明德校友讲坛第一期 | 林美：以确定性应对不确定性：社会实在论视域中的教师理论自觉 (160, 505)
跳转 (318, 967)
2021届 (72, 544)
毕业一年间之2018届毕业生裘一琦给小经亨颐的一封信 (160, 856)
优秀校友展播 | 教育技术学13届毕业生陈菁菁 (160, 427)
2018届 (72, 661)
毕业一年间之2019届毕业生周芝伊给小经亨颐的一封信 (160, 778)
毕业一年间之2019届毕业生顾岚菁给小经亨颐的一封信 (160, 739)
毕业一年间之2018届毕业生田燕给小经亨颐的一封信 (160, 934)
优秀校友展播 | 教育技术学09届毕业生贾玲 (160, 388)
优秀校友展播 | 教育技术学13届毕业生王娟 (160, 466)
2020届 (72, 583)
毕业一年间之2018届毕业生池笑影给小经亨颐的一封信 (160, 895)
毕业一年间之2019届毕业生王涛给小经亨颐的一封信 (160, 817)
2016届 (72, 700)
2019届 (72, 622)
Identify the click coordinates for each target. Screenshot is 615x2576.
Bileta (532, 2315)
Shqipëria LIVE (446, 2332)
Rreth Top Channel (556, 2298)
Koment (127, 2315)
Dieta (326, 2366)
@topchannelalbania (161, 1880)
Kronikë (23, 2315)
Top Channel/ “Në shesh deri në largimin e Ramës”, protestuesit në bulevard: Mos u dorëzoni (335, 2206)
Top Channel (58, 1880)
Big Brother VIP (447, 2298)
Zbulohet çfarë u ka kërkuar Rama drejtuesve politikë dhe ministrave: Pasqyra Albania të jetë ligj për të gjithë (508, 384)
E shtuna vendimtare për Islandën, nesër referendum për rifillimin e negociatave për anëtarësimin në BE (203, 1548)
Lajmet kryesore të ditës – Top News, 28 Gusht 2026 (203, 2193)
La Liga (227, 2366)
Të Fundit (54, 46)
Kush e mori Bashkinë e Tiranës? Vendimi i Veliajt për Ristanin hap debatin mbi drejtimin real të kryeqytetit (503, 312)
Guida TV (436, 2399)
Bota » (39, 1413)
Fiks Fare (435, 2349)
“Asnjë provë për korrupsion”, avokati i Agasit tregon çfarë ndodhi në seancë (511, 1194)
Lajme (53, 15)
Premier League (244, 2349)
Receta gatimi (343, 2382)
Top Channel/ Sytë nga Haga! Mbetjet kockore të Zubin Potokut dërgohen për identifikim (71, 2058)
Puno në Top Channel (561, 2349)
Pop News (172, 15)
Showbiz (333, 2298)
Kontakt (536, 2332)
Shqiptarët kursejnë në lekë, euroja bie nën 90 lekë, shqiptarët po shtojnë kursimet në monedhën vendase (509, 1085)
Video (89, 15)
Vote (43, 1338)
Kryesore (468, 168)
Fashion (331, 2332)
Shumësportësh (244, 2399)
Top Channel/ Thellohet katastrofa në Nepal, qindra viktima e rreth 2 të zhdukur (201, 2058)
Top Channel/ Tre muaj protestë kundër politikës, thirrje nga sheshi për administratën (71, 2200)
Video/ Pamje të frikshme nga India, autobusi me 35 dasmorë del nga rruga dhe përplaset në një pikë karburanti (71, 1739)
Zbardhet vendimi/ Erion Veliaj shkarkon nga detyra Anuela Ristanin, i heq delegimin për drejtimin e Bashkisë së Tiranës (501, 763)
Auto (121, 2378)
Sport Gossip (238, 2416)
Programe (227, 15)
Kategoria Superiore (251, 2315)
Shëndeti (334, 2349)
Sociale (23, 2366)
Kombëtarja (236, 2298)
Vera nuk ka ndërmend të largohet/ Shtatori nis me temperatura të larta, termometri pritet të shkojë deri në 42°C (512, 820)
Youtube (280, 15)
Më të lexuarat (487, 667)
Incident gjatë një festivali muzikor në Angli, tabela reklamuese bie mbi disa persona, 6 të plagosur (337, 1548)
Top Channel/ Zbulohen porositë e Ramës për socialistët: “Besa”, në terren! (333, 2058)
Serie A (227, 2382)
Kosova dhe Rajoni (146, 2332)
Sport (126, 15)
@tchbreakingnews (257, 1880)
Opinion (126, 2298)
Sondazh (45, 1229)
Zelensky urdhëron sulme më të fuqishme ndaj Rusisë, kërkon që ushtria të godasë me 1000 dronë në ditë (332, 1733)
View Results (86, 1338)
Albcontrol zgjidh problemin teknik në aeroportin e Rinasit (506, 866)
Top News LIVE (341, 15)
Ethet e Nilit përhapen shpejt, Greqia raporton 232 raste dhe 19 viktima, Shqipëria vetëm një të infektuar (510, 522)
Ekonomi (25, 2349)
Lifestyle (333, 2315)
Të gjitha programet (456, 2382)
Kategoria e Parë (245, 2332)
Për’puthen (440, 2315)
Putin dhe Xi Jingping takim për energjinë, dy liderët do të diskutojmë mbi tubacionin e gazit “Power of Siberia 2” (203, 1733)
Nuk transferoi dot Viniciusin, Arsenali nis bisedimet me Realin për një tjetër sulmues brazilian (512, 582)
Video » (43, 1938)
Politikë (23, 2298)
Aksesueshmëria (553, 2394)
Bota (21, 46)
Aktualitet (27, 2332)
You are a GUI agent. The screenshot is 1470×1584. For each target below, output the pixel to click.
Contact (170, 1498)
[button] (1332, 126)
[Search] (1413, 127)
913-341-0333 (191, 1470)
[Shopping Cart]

___

## Exercise aim
Check the listing above for "Video". Show every line where it turns up.

## Solution to this task
Video (89, 15)
Video/ Pamje të frikshme nga India, autobusi me 35 dasmorë del nga rruga dhe përplaset në një pikë karburanti (71, 1739)
Video » (43, 1938)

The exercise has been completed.